Researchers conducting four large trials — ARTISTIC, NTCC phase 1, POBASCAM and Swedescreen — involving 82,390 participants compared cytology screening alone vs. cytology plus HPV screening. Cumulative CIN 3+ detection was the same between combination testing and cytology alone after two screening rounds in all four trials. Cumulative invasive cancer detection was similar or slightly higher for cytology alone than for the combination in all trials, except ARTISTIC.
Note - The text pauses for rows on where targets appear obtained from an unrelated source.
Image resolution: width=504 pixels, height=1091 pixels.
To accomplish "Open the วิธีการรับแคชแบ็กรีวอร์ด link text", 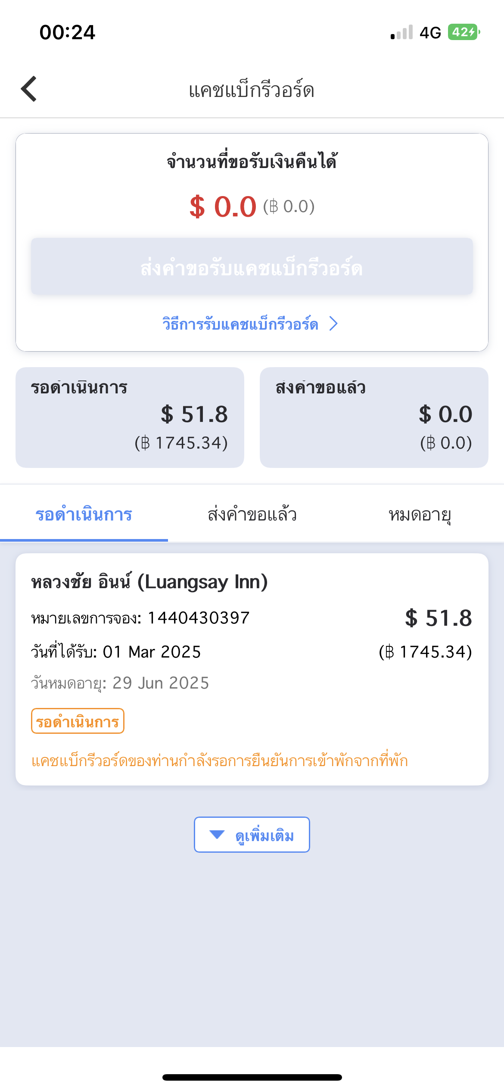I will click(240, 324).
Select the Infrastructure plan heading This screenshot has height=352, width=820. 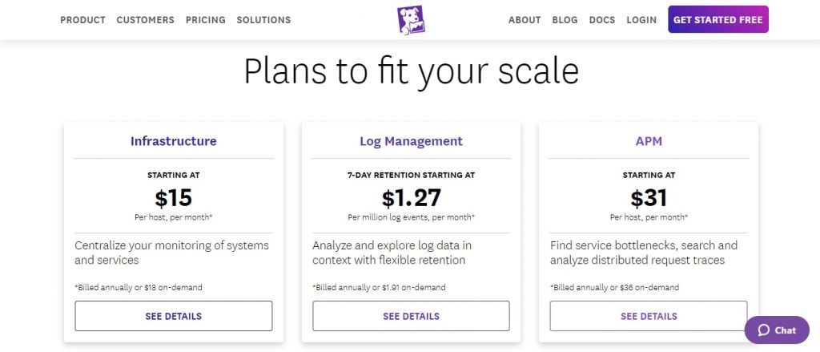(174, 141)
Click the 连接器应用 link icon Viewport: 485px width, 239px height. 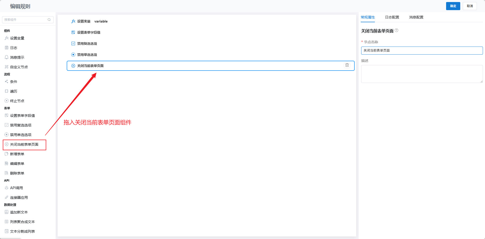[x=7, y=197]
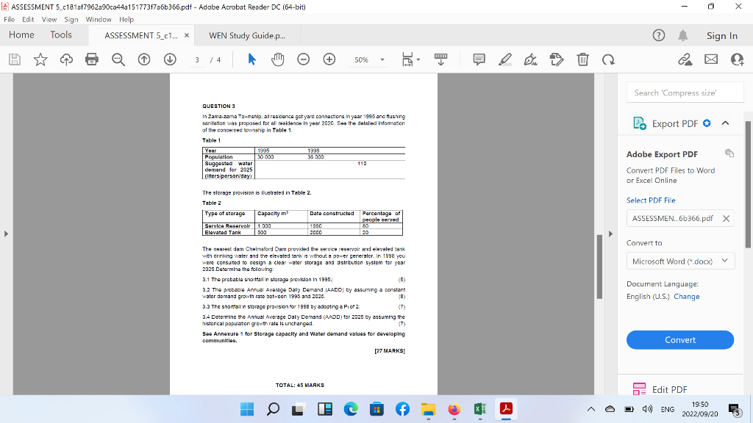The height and width of the screenshot is (423, 753).
Task: Click the Delete pages trash icon
Action: (x=582, y=59)
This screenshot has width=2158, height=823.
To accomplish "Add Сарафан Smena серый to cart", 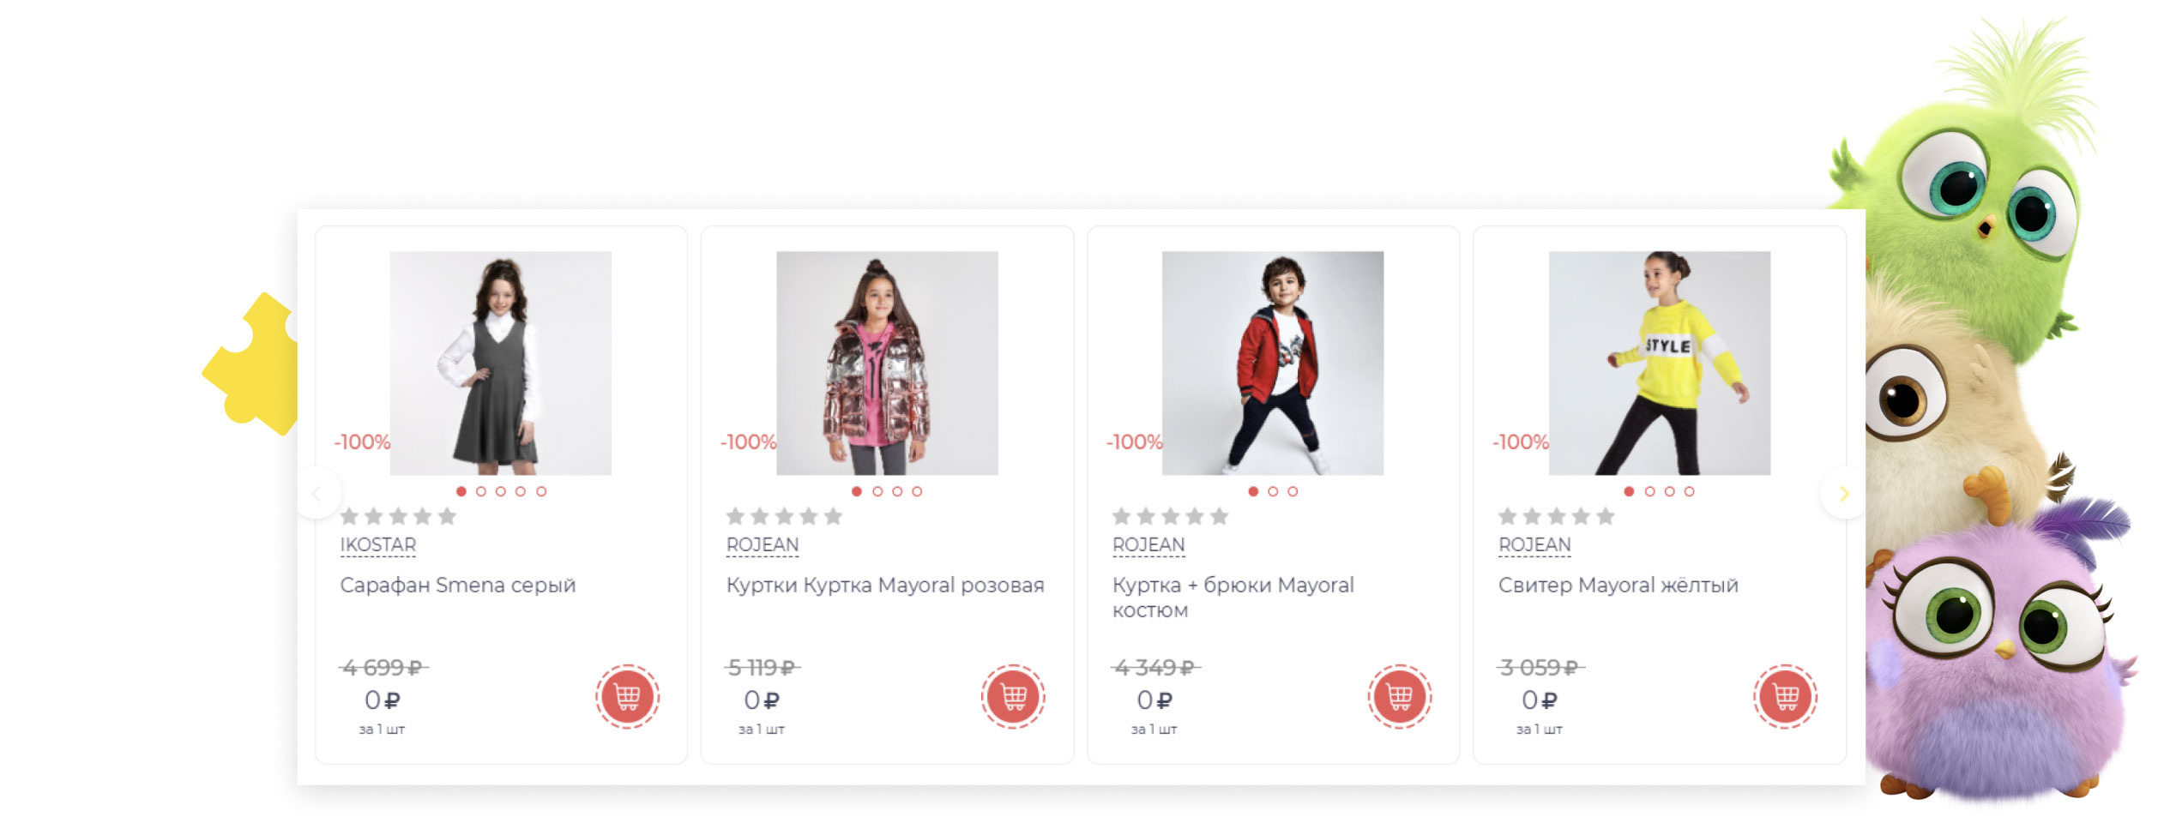I will click(627, 697).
NTCC phase 1 was the only trial to show a relative increase in any cumulative CIN measure after combination testing, but that trial used a lower threshold for immediate colposcopy than the other trials. In the other three trials, high-grade squamous intraepithelial lesion was the referral threshold for colposcopy, with colposcopy referral for HPV-positive results only after repeated testing revealed persistent HPV positivity or abnormal cytology, according to the report.
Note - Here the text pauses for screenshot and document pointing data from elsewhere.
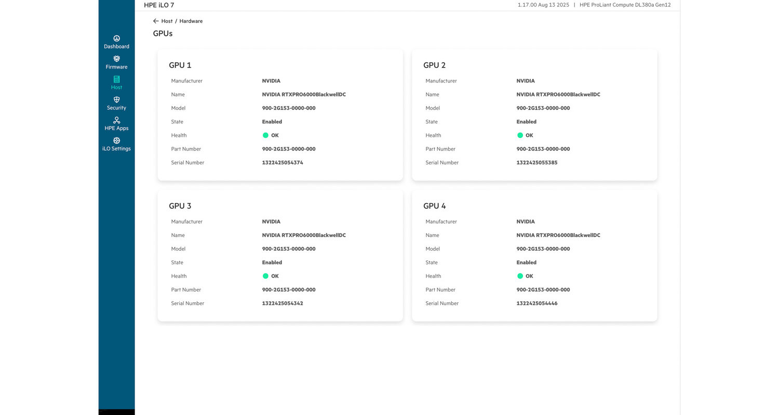Click the HPE iLO 7 title
The image size is (779, 415).
pos(159,5)
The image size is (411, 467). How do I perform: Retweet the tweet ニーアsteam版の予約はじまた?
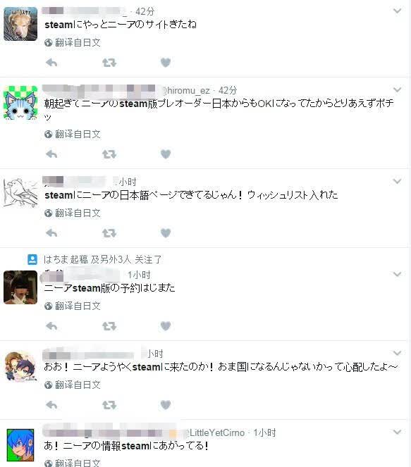[109, 326]
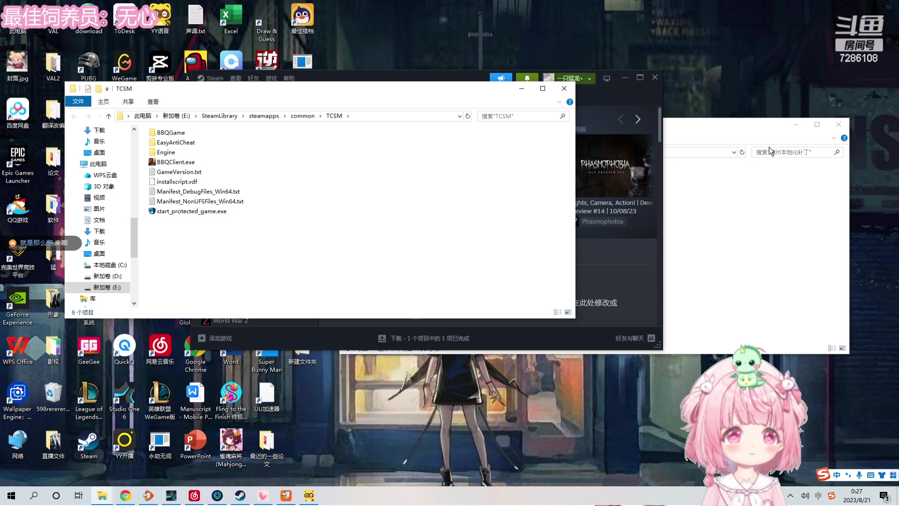The width and height of the screenshot is (899, 506).
Task: Open the 查看 ribbon tab
Action: [153, 102]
“Many doctors in the United States are doing cytology along with HPV. It’s not that expensive and if there’s an abnormal cytology but abnormal HPV, it’s considered a negative result,” Maurie Markman, MD, senior vice president of clinical affairs and national director of medical oncology for Cancer Treatment Centers of America and HemOnc Today gynecologic cancer section editor, said. “The problem with cytology is that it can be very nonspecific, and of course, the problem with HPV is that it can be nonspecific, as well. But the combination of an abnormal cytology and an abnormal potentially high-risk HPV is very powerful. One cannot make the argument today that it’s terribly cost-effective, but I think it’s a reasonable approach.”– by Jason Harris

For more information:

  • Whitlock EP. Ann Intern Med. 2011 [Published online ahead of print Oct. 17].

Disclosure: Drs. Markman and Smith report no relevant financial disclosures.